Cuentan que un peregrino viajaba de ciudad en ciudad en busca de respuestas a sus preguntas. Había llegado a grandes ciudades que ocupaban extensas planicies, a pequeñas aldeas de pocas casas, a ciudades amuralladas y con castillos, monasterios y cuarteles. A ciudades con hermosos jardines colgantes, a otras construidas junto a cascadas, a ciudades flotantes que parecían crecer como nenúfares sobre lagos, a poblaciones levantadas en altas montañas y aun junto al mar. Conocía toda clase de ciudades, todas distintas, aunque todas tenían una característica en común: en ninguna de ellas encontró personas felices.
Y el peregrino biuscaba el secreto de la felicidad, pues esa era para él la riqueza más valiosa, ese era el conocimiento más preciado, el más valioso don.
Y por ello viajaba y viajaba. Llegó un día que ya no recordaba nada de su vida que no fuera viaje, e incluso esos recuerdos se confundían en su mente. Y ese día descubrió, en lo hondo de un valle, una nueva ciudad, una que nunca había visto. No era ni demasiado grande ni demasiado pequeña; sus casas no eran ni demsiado altas ni demasiado bajas y todo en ella denunciaba una ciudad normal.
Sólo eso. O eso le parecía.
No obstante, a medida que se acercaba a la ciudad descubrió que había algo extraño en ella. No la rodeaban murallas ni había guardias, las puertas estaban abiertas y los pobladores se movían de acá para allá apresurados y entre cantos y bromas. Cuando al fin entró en la ciudad se dirigió a un hombre que paseaba y le pregunto:
- ¿Qué ciudad es esta? ¿Por qué hay tanta agitación?
Y el paseante, muy amable, respondió:
- Bien veo que sois extranjero. Ésta es la ciudad sin nombre y precisamente hoy celebramos la fiesta más importante del año, el día de nuestra independencia.
- ¿Y cómo lo celebrais? ¿Con bailes, con un gran banquete?
- No, mi amigo -respondió entre risas el ciudadano-. Lo celebramos con un gran entierro y plantando un jardín. ¿Os sorprende? Seguidme y lo entenderéis.
Y así vecino y peregrino recorrieron la ciudad, mientras el primero explicaba al segundo cómo se hacían las cosas en la ciudad.
- ¿Véis todos aquellos jardines, allí? Cada uno es un recuerdo de un año de nuestra ciudad. Y ahora os mostraré el lugar en el que preparamos el de este año.
Caminaron hasta una plaza donde se había excavado una zanja de varios metros de profundidad. Apoyadas en las paredes de las casas había montones de flores y plantas, en macetas y jardineras.
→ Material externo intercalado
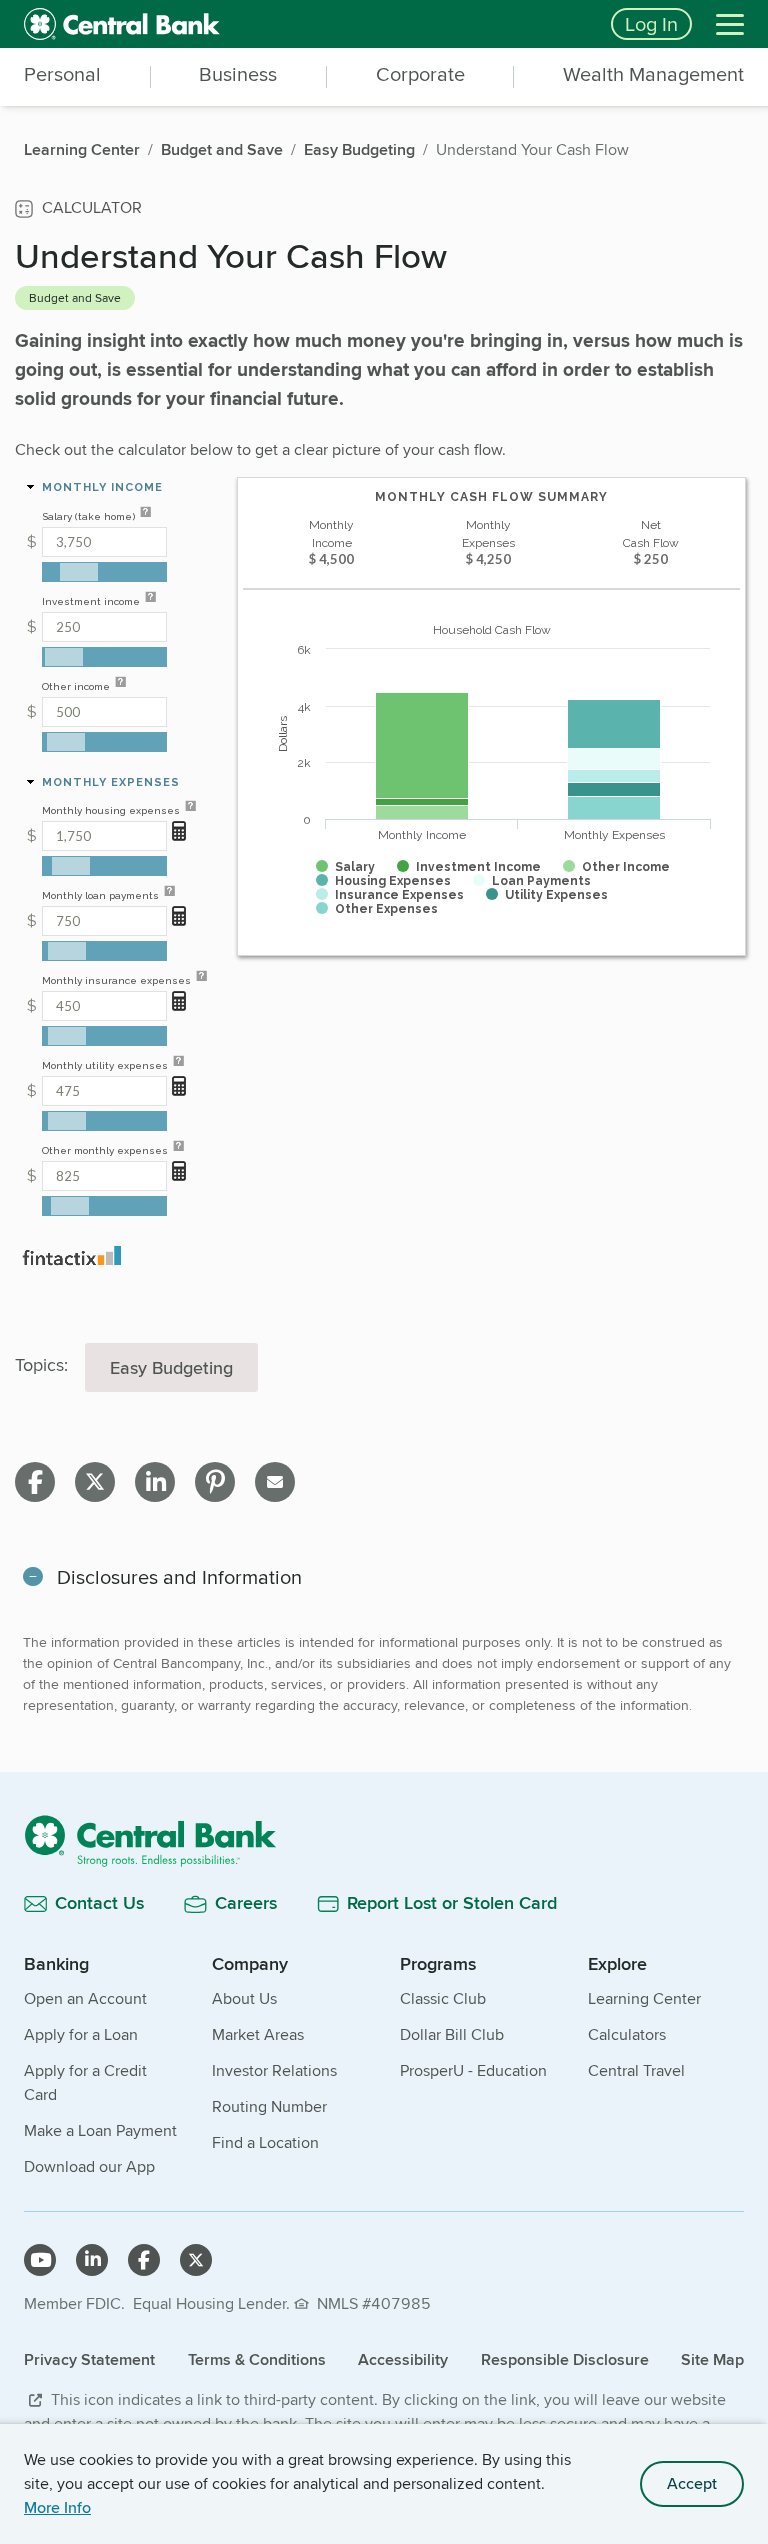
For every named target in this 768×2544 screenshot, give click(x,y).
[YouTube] (40, 2260)
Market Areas (258, 2034)
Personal (62, 75)
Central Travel (636, 2070)
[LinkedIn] (92, 2260)
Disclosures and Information (179, 1576)
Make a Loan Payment (100, 2130)
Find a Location (265, 2142)
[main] (384, 1100)
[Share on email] (275, 1482)
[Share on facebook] (35, 1482)
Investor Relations (274, 2070)
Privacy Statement (89, 2359)
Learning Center (644, 1998)
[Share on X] (95, 1482)
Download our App (89, 2166)
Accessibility (403, 2359)
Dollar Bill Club (452, 2034)
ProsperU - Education (473, 2070)
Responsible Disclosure (565, 2359)
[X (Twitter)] (196, 2260)
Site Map (712, 2359)
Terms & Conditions (257, 2359)
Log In (651, 23)
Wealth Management (653, 75)
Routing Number (269, 2106)
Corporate (420, 75)
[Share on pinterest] (215, 1482)
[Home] (384, 1840)
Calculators (627, 2034)
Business (238, 75)
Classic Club (443, 1998)
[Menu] (730, 24)
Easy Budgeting (171, 1367)
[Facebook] (144, 2260)
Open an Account (85, 1998)
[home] (305, 24)
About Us (244, 1998)
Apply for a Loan (81, 2034)
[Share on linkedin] (155, 1482)
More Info (57, 2507)
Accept (692, 2483)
El peregrino, no obstante, no acaba de entender cómo aquél profundo agujero podía transformarse en un jardín. ¿Por qué lo hacían tan hondo? ¿Cómo lo rellenarían? Y lo preguntó a su nuevo amigo.
- Muy fácil ñle respondió el vecino-. Os dije que celebrábamos un entierro.
Pues bien, se trata del entierro de los Debería. Cada ciudadano trae hoy aquí todos los objetos que representan sus obligaciones, todos los elementos que ya no le son útiles, todo aquello que debería hacer, debería cambiar, debería mejorar y lo arroja a la zanja. Cuando todos lo hemos hecho, lo cubrimos con tierra y nos despedimos de los debería. Y encima plantamos una planta por cada nuevo propósito. Así plantamos Yo podré, Yo lograré, Yo conseguiré y, sobre todo, muchos Yo deseo. Así es como nacen nuestros maravillosos jardines.
El peregrino quedó en silencio observando cómo las gentes del lugar se acercaban alegres cargadas de ropas, libros, utensilios, herramientas. Cómo niños y mayores se turnaban en ir llenando el vacío que se abría a sus pies con pensamientos y obligaciones que les impedían ser felices.
Y, aun en silencio, se acercó al borde de la zanja y él también lanzó su bastón y su bolsa, todo lo que lo ataba a su pasado de búsqueda y viaje. Ya no debería seguir viajando. Había aprendido que el secreto de la felicidad está en la libertad de seguir el dictado del propio corazón y no las leyes de la razón.
Y allí se quedó para siempre jamás.
En la ciudad donde no existía el debería encontró la felicidad.